Aww he looks adorable in that costume!
Love that boy!


----------



## xxxxdeedde (Jul 3, 2008)

Aww Willy is such a cutie pants!
Arghh its so annoying when they put the slits in the wrong place. X


----------



## claireeee (Aug 24, 2009)

awh he makes such a cute devil - dont think anyone can resist him!
the snuggle sack looks so cosy!
good to see hes doing well xxx


----------



## Tracilea (Jul 27, 2009)

Thanks everyone!  Willy sends his love and kisses to you 
He was all cuddled up in his cuddle sack this morning! Oh it was so cute....camera was downstairs though lol Next time hehehe
Pigeonsheep....the busy bones went very well! It says on the back that they're not for toy breeds...though I am not clear whether chihuahua is a toy breed or not. I think not, but they are tiny. However, it was Willy who has been chewing the heck out of his busy bone and he seems to love it. Rosa, my maltese/yorkie however....not so interested in it lol she prefers her beef rawhide bones (beef in the middle).


----------



## Dazy Mae (Aug 10, 2008)

What a cute little devil !! Looks like he made out real good with his loot bag LOL! Give him more big hugs from me and the girls...


----------



## *Princess* (Feb 7, 2009)

Willy is such cute little guy..your a great mummy x


----------



## Adrienne (Apr 3, 2009)

willy is such a cutie!


----------



## Pookypeds (Jun 20, 2006)

He's the cutest little devil!!! Hugs and kisses to him from us!!!:love5:


----------



## Jacrewsmom (Jul 17, 2009)

Oh we just love you so much Willy! What a cute little devil costume. I bet he won over the hearts of everyone at the store. Love the cuddle sack.


----------



## *Chloe* (Feb 6, 2006)

awww love the costume very cute!


----------



## TLI (Sep 3, 2008)

Willy is such a little Angel in his Devil costume. Such a handsome, Man! We love you Willy!


----------



## pam6400 (Oct 5, 2008)

OH Willy you sweet boy!


----------



## jazzman (Apr 8, 2009)

Awww. Willy is the best looking devil ever 

I always love seeing his pics, and he looks like he's getting along so well !
That makes me so happy I can't even put it in words.

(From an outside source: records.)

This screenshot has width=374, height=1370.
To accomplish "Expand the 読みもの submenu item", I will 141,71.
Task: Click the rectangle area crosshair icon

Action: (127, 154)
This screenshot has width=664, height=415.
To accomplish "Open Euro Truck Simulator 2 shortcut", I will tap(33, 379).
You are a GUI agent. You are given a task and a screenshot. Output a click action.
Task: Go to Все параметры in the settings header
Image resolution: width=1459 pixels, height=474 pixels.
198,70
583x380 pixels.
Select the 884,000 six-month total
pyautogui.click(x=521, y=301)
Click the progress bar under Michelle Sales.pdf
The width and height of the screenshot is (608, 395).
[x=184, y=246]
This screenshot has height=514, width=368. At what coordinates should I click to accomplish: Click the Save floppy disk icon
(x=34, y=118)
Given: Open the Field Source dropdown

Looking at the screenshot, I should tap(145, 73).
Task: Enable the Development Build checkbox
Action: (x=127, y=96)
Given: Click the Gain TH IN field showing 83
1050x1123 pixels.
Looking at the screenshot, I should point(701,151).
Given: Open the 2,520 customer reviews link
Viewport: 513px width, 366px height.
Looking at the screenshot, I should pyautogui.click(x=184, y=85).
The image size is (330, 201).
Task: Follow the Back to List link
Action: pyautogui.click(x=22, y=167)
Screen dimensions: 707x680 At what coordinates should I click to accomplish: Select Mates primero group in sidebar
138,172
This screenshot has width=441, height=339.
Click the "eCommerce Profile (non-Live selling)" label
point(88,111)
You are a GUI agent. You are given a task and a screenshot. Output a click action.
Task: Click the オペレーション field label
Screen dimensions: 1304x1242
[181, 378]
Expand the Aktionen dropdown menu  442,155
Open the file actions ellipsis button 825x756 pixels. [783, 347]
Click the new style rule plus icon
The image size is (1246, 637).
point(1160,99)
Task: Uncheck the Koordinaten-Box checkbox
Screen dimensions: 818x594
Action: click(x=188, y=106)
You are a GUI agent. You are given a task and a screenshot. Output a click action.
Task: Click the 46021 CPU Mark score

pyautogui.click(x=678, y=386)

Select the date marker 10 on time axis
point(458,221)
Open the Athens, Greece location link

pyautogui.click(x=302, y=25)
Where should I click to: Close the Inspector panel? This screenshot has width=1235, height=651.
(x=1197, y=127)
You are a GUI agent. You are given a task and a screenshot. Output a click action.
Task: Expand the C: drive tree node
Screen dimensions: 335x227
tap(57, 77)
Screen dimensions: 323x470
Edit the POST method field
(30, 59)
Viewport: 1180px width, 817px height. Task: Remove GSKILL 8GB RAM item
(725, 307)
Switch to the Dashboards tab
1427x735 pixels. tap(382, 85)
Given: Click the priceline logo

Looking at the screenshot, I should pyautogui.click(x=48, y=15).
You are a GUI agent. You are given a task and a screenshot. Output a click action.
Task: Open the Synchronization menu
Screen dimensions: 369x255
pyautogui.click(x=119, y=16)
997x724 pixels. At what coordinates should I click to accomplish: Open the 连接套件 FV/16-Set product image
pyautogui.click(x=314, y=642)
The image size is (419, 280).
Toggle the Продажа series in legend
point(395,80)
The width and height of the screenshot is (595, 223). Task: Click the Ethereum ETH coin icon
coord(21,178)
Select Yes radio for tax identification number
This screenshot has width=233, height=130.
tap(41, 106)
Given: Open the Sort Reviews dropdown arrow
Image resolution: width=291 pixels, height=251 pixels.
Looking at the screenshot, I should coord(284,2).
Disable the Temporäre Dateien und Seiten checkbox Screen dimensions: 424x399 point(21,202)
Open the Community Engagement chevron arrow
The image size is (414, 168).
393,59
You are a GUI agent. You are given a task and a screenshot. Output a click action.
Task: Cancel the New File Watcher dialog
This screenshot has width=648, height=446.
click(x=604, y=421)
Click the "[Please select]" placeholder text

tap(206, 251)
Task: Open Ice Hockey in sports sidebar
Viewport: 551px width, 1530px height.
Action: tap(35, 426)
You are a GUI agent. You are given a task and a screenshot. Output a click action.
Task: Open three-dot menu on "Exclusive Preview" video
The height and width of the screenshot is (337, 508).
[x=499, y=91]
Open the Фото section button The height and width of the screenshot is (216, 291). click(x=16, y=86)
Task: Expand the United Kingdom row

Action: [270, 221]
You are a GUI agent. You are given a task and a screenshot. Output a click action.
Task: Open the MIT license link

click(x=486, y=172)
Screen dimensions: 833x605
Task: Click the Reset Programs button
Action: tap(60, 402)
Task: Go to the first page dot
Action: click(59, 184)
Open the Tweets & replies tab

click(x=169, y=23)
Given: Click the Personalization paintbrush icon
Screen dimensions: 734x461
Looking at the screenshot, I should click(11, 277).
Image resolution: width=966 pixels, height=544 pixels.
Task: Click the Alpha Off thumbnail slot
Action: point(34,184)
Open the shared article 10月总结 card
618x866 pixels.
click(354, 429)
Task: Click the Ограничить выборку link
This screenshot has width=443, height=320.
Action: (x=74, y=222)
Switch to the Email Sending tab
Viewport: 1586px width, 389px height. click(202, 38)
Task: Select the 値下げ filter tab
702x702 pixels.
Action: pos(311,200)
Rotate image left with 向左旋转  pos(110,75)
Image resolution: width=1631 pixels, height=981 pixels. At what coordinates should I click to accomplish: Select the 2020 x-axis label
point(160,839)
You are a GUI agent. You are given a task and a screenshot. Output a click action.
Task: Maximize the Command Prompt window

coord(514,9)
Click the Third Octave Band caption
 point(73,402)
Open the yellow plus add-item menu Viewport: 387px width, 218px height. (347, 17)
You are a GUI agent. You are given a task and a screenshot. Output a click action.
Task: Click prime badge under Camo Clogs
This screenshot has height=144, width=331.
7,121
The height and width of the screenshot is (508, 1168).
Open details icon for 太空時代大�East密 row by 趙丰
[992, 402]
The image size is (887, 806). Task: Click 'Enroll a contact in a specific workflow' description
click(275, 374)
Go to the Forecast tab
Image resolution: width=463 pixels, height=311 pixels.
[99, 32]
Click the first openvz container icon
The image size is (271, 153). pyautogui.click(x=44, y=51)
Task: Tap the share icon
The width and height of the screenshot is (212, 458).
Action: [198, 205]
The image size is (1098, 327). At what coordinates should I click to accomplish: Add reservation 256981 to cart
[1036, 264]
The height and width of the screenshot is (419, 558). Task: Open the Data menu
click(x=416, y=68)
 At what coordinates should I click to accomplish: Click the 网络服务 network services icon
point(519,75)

I'm like everyone else - I just looooooooove Willy !


----------



## lynx8456 (Feb 26, 2009)

Willy is so cute in his costume. What a great dog he is!


----------



## Brodysmom (Jan 8, 2009)

AWwwwwwww... how cute!! Willy looks darling. What a sweet boy! Just too cute!!

brodysmom


----------



## Tracilea (Jul 27, 2009)

Thanks again everyone! I am always so overwhelmed with how much everyone loves Willy. I love him to pieces of course!  Right now he is sleeping on me....reading the posts in his own lil supervising Chi way lol ;-) he sends all his love. And I must say I am sorely tempted to wake him up and kiss that lil face of his!! lol


----------



## pigeonsheep (Nov 8, 2008)

Tracilea said:


> Thanks everyone!  Willy sends his love and kisses to you
> He was all cuddled up in his cuddle sack this morning! Oh it was so cute....camera was downstairs though lol Next time hehehe
> Pigeonsheep....the busy bones went very well! It says on the back that they're not for toy breeds...though I am not clear whether chihuahua is a toy breed or not. I think not, but they are tiny. However, it was Willy who has been chewing the heck out of his busy bone and he seems to love it. Rosa, my maltese/yorkie however....not so interested in it lol she prefers her beef rawhide bones (beef in the middle).


thanks! i'll be looking into it next time i go  yes ive read about it saying it's not for toy breeds either, not sure why o_o as long as willy loved it! hehehe :hello1:


----------



## ahra1284 (Sep 3, 2008)

i just LOVE little willy so much, i get so excited when i see pictures of him!!!!


----------



## FBRaRrN (May 1, 2006)

Aw so sweet.I am so glad he is doing better.I love looking at him he is so sweet.


----------